**INSTRUCTIONS TO FOLLOW**:
Only text is carried over. Reproduce the entries below exactly.

**DATA FOR PROCESSING**:
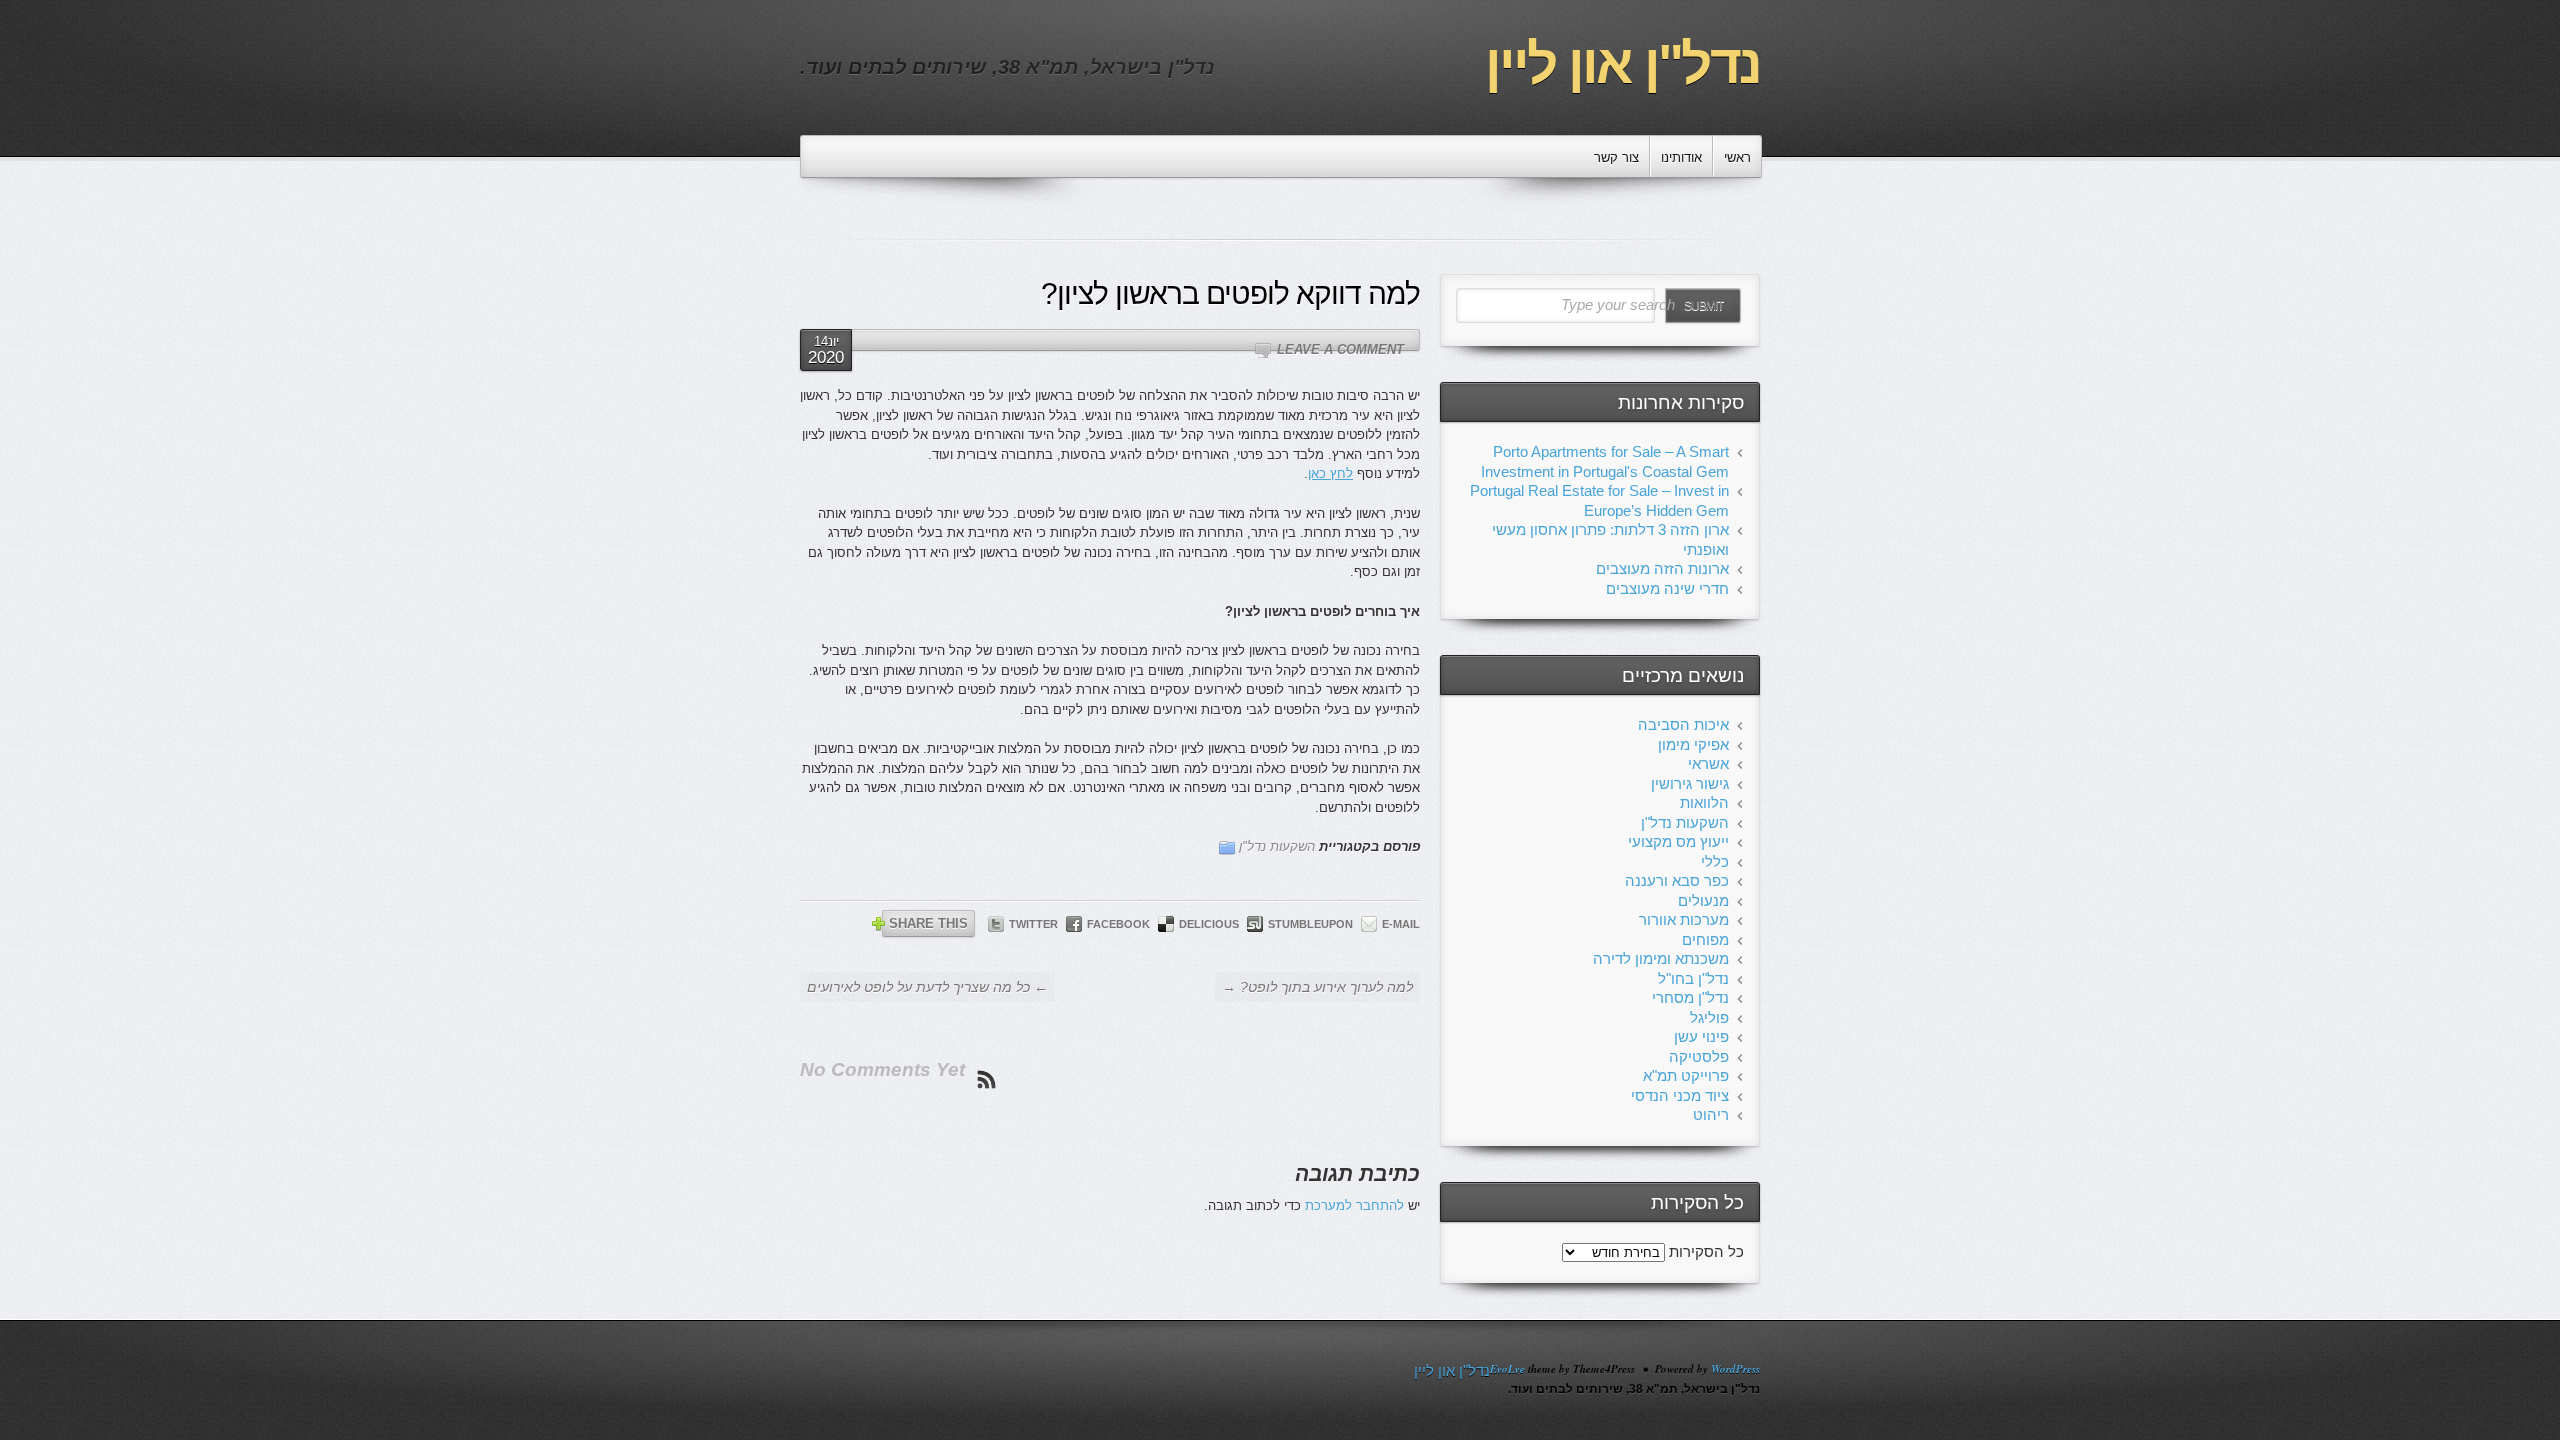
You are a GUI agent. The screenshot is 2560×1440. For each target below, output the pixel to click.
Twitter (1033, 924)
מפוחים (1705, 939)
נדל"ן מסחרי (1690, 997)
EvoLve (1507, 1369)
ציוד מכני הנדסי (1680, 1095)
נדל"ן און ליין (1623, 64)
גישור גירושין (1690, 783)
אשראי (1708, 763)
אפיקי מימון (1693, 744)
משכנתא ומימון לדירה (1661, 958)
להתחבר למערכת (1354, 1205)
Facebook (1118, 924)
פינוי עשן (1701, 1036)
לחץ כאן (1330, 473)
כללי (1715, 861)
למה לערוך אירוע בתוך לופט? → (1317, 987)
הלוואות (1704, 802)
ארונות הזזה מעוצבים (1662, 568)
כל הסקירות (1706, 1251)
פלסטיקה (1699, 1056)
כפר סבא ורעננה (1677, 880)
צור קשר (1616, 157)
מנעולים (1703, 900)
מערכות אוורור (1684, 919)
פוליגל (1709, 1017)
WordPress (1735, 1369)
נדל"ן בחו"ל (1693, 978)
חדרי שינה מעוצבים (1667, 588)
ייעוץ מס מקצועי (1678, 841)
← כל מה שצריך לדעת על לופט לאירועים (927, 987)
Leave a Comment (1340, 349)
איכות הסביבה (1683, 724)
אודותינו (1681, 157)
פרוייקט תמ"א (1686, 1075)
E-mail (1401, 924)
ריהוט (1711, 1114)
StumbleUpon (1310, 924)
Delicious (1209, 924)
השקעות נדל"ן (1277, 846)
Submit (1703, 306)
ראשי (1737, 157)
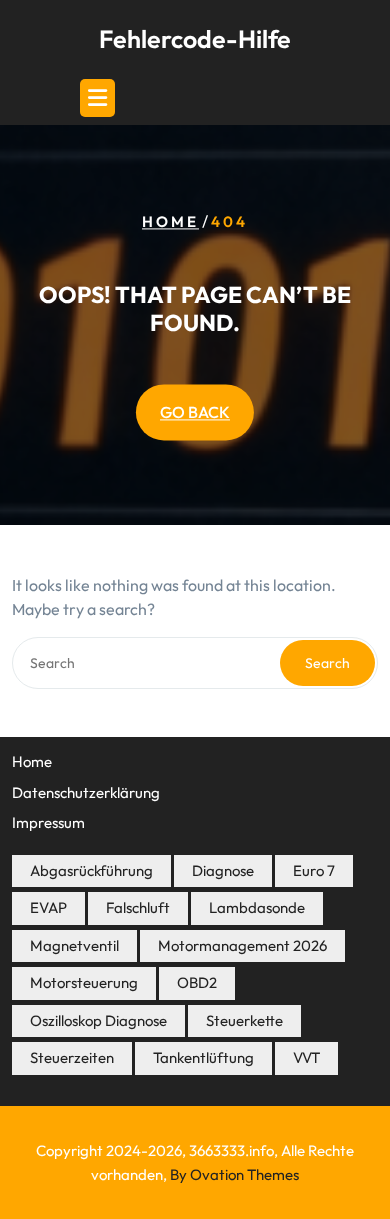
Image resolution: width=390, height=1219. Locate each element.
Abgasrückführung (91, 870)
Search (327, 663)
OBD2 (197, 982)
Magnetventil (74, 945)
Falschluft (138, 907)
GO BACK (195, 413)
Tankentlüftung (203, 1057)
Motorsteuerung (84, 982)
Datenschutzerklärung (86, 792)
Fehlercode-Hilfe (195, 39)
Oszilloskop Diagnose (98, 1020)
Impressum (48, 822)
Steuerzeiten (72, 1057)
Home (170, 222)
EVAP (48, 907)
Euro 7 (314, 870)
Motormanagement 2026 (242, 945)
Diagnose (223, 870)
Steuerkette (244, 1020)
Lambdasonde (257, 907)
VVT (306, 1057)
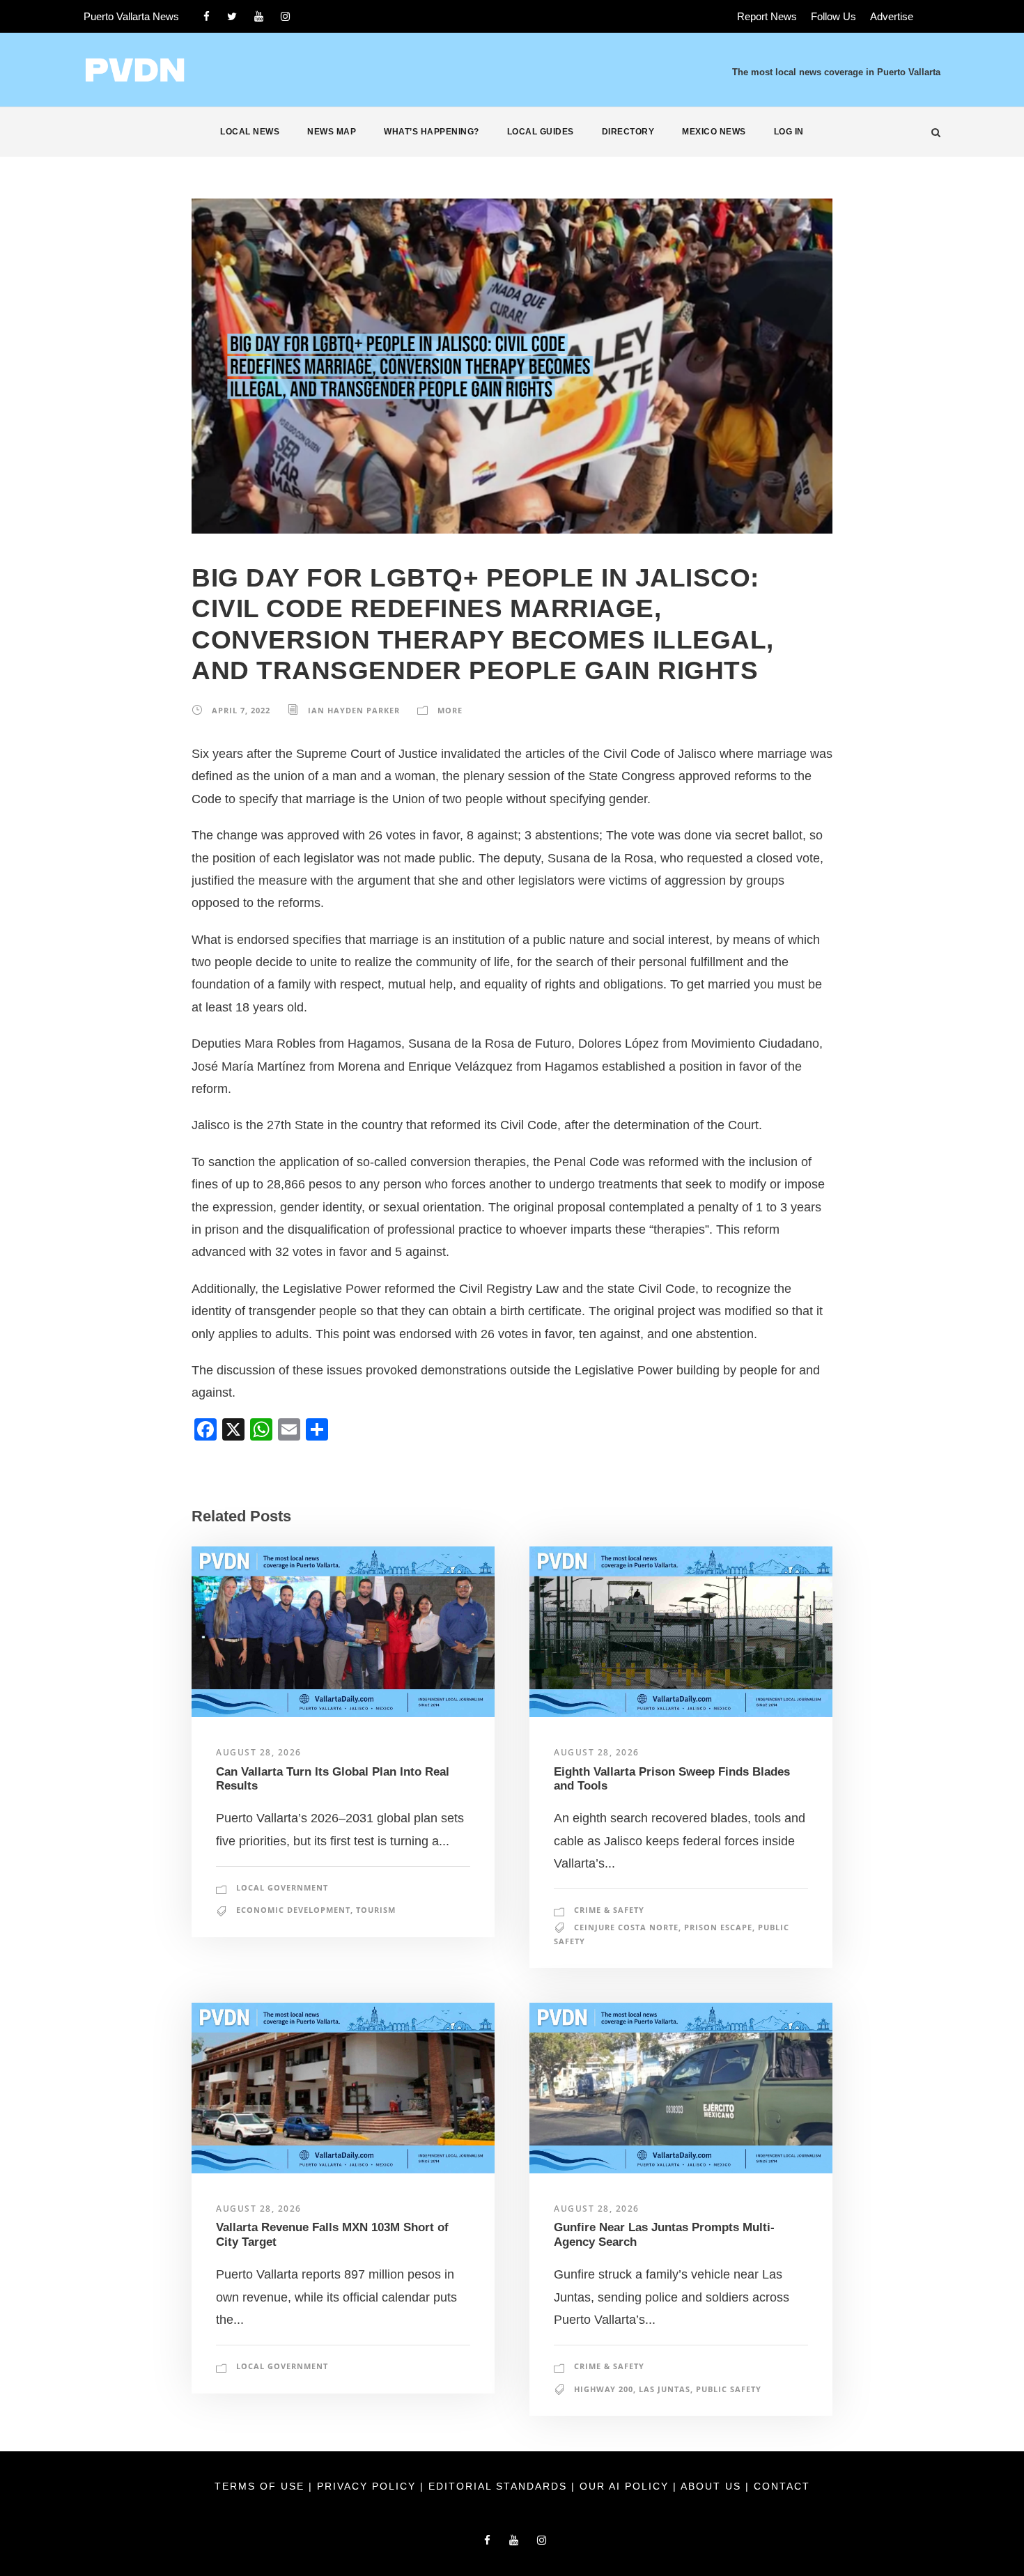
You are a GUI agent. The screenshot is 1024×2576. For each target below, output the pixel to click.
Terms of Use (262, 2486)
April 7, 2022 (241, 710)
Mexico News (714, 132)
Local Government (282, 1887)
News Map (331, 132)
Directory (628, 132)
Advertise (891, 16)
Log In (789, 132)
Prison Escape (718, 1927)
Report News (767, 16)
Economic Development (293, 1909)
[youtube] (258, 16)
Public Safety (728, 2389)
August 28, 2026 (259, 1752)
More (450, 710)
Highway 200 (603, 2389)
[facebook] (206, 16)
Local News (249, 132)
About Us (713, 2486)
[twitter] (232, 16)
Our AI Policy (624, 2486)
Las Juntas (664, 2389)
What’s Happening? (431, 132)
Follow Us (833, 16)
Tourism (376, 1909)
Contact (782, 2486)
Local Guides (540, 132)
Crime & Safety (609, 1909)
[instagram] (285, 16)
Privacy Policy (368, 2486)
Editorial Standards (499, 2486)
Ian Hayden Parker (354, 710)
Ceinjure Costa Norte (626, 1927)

**RESULT BELOW**:
You are a GUI agent. The screenshot is 2560×1440. For each target below, output the pixel to click.
Twitter (1033, 924)
מפוחים (1705, 939)
נדל"ן מסחרי (1690, 997)
EvoLve (1507, 1369)
ציוד מכני הנדסי (1680, 1095)
נדל"ן און ליין (1623, 64)
גישור גירושין (1690, 783)
אשראי (1708, 763)
אפיקי מימון (1693, 744)
משכנתא ומימון לדירה (1661, 958)
להתחבר למערכת (1354, 1205)
Facebook (1118, 924)
פינוי עשן (1701, 1036)
לחץ כאן (1330, 473)
כללי (1715, 861)
למה לערוך אירוע בתוך לופט? → (1317, 987)
הלוואות (1704, 802)
ארונות הזזה מעוצבים (1662, 568)
כל הסקירות (1706, 1251)
פלסטיקה (1699, 1056)
כפר סבא ורעננה (1677, 880)
צור קשר (1616, 157)
מנעולים (1703, 900)
מערכות אוורור (1684, 919)
פוליגל (1709, 1017)
WordPress (1735, 1369)
נדל"ן בחו"ל (1693, 978)
חדרי שינה מעוצבים (1667, 588)
ייעוץ מס מקצועי (1678, 841)
← כל מה שצריך לדעת על לופט לאירועים (927, 987)
Leave a Comment (1340, 349)
איכות הסביבה (1683, 724)
אודותינו (1681, 157)
פרוייקט תמ"א (1686, 1075)
E-mail (1401, 924)
ריהוט (1711, 1114)
StumbleUpon (1310, 924)
Delicious (1209, 924)
השקעות נדל"ן (1277, 846)
Submit (1703, 306)
ראשי (1737, 157)
Image resolution: width=390, height=1219. Locate each element.
Abgasrückführung (91, 870)
Search (327, 663)
OBD2 (197, 982)
Magnetventil (74, 945)
Falschluft (138, 907)
GO BACK (195, 413)
Tankentlüftung (203, 1057)
Motorsteuerung (84, 982)
Datenschutzerklärung (86, 792)
Fehlercode-Hilfe (195, 39)
Oszilloskop Diagnose (98, 1020)
Impressum (48, 822)
Steuerzeiten (72, 1057)
Home (170, 222)
EVAP (48, 907)
Euro 7 (314, 870)
Motormanagement 2026 (242, 945)
Diagnose (223, 870)
Steuerkette (244, 1020)
Lambdasonde (257, 907)
VVT (306, 1057)
You are a GUI agent. The screenshot is 1024×2576. For each target below, output the pixel to click.
Terms of Use (262, 2486)
April 7, 2022 (241, 710)
Mexico News (714, 132)
Local Government (282, 1887)
News Map (331, 132)
Directory (628, 132)
Advertise (891, 16)
Log In (789, 132)
Prison Escape (718, 1927)
Report News (767, 16)
Economic Development (293, 1909)
[youtube] (258, 16)
Public Safety (728, 2389)
August 28, 2026 (259, 1752)
More (450, 710)
Highway 200 (603, 2389)
[facebook] (206, 16)
Local News (249, 132)
About Us (713, 2486)
[twitter] (232, 16)
Our AI Policy (624, 2486)
Las Juntas (664, 2389)
What’s Happening? (431, 132)
Follow Us (833, 16)
Tourism (376, 1909)
Contact (782, 2486)
Local Guides (540, 132)
Crime & Safety (609, 1909)
[instagram] (285, 16)
Privacy Policy (368, 2486)
Editorial Standards (499, 2486)
Ian Hayden Parker (354, 710)
Ceinjure Costa Norte (626, 1927)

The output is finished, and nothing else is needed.